LIGHTS UP “Every production is different a very beautiful communal experience that only happens one time” says Paulson....

LIGHTS UP
“Every production is different: a very beautiful, communal experience that only happens one time,” says Paulson. Fendi dress. Lié Studio earring.


Now Paulson is appearing in her first stage production in a decade, Jacobs-Jenkins’s 2013 play Appropriate, which begins previews November 29 and opens December 18. The play, which is directed by Lila Neugebauer, follows the dysfunctional Lafayette family’s return to their ancestral seat in Arkansas to settle the estate of their recently departed paterfamilias. There are grudges, and wounds, and a terrible racist secret in the attic, as there is in much of American life. The choice to acknowledge that rot—or not—forces the remaining family members to decide what kind of family, and what kind of people, they are. There are moments of levity, but the play is not a light lift—Paulson’s role, the eldest sister, Toni, furious and bitter in measures, perhaps especially. (Corey Stoll plays her brother Bo, and Elle Fanning is River, the fiancée of the youngest of the Lafayette siblings, Franz.) For Neugebauer, it made Paulson a dream casting. “She has an electrifying kind of command—a combination of technical virtuosity and an appetite for excavating the furthest reaches of the human capacity,” the director writes in an email. “She is one of the few actors that can push their limits and completely surprise us,” says Fanning. “I look up to how daring and adventurous she is in her choices. They are for herself and no one else.”

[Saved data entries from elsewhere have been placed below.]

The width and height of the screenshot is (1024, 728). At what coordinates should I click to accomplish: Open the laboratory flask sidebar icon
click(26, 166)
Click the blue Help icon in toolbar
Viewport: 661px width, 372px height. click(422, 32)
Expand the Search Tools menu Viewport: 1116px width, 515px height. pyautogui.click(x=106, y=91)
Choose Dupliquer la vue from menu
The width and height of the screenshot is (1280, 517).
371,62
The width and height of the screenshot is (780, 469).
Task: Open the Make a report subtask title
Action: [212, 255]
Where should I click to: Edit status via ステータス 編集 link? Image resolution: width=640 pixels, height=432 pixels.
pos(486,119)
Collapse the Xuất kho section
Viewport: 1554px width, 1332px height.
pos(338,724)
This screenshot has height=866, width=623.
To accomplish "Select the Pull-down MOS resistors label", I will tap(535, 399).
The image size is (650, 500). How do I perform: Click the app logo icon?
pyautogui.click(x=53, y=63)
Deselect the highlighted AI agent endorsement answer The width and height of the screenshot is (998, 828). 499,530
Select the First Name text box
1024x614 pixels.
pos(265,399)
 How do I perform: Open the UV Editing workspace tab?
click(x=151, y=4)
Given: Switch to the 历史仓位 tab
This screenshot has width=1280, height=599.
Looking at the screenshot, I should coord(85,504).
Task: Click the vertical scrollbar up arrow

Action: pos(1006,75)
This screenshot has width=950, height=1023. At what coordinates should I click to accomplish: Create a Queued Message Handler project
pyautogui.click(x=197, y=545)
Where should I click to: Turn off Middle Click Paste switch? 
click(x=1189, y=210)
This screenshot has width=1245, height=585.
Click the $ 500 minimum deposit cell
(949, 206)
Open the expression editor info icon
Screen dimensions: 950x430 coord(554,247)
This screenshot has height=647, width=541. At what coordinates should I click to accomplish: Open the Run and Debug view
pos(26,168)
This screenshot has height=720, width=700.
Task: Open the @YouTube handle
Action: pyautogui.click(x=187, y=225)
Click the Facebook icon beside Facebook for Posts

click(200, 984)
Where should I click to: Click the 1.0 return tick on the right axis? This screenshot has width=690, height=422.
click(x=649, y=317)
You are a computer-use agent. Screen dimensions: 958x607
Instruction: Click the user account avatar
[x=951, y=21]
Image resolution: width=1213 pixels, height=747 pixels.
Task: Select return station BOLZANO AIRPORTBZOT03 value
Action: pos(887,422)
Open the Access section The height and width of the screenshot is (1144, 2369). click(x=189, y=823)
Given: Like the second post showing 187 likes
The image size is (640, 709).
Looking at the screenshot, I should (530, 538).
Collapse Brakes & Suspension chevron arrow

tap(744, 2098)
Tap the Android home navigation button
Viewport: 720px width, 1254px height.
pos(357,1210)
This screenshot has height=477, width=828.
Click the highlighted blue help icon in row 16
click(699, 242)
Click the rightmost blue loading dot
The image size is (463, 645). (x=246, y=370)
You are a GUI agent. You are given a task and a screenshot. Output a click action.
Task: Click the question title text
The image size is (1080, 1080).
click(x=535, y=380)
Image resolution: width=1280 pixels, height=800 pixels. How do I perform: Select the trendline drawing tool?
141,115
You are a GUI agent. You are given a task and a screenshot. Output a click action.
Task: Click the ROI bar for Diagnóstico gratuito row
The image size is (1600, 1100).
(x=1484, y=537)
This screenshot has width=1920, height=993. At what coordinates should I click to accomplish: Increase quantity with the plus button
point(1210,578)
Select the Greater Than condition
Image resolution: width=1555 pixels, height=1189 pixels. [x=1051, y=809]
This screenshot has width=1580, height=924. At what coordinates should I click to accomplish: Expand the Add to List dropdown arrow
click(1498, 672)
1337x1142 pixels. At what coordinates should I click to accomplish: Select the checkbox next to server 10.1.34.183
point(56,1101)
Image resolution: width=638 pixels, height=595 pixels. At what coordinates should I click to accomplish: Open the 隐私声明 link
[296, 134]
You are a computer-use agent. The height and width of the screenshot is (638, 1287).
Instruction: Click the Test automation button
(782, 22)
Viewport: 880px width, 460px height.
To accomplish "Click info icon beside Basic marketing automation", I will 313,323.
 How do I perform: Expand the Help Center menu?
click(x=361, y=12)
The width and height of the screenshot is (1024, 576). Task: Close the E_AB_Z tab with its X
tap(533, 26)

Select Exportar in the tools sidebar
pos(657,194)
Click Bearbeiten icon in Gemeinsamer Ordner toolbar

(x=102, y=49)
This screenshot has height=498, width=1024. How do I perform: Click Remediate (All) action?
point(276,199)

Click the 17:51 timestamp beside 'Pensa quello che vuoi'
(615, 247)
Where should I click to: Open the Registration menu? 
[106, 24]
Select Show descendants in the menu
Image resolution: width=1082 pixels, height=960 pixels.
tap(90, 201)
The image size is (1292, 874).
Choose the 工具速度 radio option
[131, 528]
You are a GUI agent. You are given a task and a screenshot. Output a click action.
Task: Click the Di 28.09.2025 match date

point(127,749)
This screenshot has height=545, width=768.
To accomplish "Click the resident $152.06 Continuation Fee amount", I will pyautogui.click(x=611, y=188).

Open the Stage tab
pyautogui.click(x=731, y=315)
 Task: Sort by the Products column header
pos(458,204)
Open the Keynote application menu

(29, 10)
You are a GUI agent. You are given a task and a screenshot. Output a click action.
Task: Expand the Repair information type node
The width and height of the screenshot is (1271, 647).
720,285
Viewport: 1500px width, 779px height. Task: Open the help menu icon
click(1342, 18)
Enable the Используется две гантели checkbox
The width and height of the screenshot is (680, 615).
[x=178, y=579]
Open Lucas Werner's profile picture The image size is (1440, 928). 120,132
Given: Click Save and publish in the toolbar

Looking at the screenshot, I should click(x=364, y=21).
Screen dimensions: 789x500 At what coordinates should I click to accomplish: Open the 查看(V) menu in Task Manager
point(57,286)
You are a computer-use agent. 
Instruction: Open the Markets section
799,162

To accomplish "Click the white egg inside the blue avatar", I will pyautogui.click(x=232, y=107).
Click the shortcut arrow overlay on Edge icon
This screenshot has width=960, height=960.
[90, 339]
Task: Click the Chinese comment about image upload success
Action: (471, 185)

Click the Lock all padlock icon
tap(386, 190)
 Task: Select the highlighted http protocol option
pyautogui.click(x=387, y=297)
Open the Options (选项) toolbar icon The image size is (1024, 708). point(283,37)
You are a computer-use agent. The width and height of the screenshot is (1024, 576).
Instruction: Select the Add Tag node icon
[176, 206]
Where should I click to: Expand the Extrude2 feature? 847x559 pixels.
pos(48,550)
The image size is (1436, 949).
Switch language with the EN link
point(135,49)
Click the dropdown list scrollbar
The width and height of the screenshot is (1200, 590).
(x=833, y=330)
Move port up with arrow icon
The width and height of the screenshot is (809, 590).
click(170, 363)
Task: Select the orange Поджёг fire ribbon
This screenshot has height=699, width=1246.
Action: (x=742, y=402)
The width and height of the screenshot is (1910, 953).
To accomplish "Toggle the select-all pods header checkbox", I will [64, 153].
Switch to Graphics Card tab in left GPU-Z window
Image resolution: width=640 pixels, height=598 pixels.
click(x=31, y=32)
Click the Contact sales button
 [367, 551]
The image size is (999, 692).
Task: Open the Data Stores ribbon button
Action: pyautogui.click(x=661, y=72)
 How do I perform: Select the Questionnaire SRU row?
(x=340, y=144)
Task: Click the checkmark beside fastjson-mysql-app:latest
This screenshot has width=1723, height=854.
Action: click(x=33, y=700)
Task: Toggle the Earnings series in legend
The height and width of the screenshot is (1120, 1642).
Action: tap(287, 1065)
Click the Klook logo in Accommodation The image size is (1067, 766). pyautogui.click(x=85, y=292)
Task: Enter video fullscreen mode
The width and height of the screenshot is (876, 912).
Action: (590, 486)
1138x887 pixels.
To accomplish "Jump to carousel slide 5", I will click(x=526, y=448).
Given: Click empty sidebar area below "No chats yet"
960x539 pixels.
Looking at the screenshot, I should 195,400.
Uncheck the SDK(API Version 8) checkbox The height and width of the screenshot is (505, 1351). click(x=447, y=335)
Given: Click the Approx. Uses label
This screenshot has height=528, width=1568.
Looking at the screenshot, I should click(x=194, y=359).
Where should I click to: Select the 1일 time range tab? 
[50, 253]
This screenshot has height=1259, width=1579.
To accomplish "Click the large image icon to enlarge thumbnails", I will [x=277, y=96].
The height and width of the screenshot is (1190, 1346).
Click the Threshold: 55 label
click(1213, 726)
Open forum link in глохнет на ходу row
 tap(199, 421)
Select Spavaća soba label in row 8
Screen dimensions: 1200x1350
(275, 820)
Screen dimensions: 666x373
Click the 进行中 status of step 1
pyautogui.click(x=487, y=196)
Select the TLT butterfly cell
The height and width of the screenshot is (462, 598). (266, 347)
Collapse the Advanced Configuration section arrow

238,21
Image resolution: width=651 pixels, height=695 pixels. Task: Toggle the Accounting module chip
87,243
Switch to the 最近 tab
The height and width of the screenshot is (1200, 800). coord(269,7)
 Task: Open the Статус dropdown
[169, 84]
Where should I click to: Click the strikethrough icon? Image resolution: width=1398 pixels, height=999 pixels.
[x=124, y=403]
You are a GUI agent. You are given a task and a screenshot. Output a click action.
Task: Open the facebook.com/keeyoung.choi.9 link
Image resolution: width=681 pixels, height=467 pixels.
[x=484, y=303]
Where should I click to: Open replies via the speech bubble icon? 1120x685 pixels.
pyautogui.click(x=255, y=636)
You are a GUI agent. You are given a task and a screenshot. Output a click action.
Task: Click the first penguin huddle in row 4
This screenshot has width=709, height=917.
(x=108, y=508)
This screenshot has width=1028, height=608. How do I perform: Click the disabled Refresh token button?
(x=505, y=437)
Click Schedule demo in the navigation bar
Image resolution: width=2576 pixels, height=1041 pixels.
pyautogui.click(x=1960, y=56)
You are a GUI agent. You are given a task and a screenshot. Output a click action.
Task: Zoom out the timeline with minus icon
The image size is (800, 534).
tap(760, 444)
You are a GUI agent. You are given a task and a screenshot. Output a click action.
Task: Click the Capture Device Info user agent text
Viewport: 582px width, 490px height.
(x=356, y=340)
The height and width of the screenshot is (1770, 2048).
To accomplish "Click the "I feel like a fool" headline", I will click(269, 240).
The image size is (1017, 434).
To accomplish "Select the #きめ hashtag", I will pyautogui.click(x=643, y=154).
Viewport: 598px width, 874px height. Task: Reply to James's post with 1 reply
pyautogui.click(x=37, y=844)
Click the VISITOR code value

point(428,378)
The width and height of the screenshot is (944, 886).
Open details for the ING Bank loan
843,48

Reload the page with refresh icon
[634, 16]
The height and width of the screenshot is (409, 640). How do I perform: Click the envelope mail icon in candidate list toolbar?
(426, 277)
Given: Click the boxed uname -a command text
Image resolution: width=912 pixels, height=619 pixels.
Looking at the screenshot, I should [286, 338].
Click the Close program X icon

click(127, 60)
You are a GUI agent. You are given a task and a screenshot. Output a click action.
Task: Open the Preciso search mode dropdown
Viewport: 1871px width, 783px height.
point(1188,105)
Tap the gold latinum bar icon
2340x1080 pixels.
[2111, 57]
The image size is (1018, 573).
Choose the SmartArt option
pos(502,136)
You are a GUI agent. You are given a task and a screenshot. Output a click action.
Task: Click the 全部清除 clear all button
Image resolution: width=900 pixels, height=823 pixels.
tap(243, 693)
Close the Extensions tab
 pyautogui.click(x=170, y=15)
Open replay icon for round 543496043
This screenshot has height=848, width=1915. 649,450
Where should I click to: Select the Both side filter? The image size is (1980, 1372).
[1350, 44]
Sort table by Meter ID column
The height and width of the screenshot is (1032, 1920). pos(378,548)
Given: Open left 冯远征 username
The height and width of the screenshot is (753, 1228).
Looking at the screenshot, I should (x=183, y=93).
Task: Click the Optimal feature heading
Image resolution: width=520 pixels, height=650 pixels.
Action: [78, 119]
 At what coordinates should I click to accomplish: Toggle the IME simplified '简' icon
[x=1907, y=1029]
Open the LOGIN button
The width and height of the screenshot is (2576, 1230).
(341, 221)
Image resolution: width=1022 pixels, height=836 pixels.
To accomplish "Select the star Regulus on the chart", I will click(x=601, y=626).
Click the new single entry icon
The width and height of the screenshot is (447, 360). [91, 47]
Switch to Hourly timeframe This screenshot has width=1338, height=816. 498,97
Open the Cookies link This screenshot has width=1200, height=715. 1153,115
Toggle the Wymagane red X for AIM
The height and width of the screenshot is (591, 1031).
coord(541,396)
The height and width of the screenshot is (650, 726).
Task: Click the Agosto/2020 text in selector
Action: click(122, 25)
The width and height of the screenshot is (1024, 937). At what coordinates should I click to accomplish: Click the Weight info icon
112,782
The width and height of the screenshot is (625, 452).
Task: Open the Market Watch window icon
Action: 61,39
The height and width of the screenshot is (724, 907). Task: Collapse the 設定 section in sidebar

For Paulson, who is clad in a dove gray overcoat by The Row, a pale blue button-down shirt, wide-legged B Sides jeans, and loops of Irene Neuwirth and Jessica McCormack jewelry when we meet, relocating to New York will be something of a homecoming. She grew up there, attending Berkeley Carroll School in Brooklyn’s Park Slope before LaGuardia High School, and made her Broadway debut right after graduation in the 1994 play The Sisters Rosensweig. She has returned to the city about once every decade, she says, but still, everything about this time feels new. Her last stage run was Lanford Wilson’s Pulitzer Prize–winning comedy Talley’s Folly, a two-hander opposite Danny Burstein at the Roundabout theater in 2013, and during that time she says she lived “monastically,” on continuous vocal rest and with little social life to speak of. This time, her three rescue dogs will be with her; her partner, the actor Holland Taylor (herself making waves as a difficult woman on the ropes in this season of The Morning Show), will go back and forth between New York and Los Angeles.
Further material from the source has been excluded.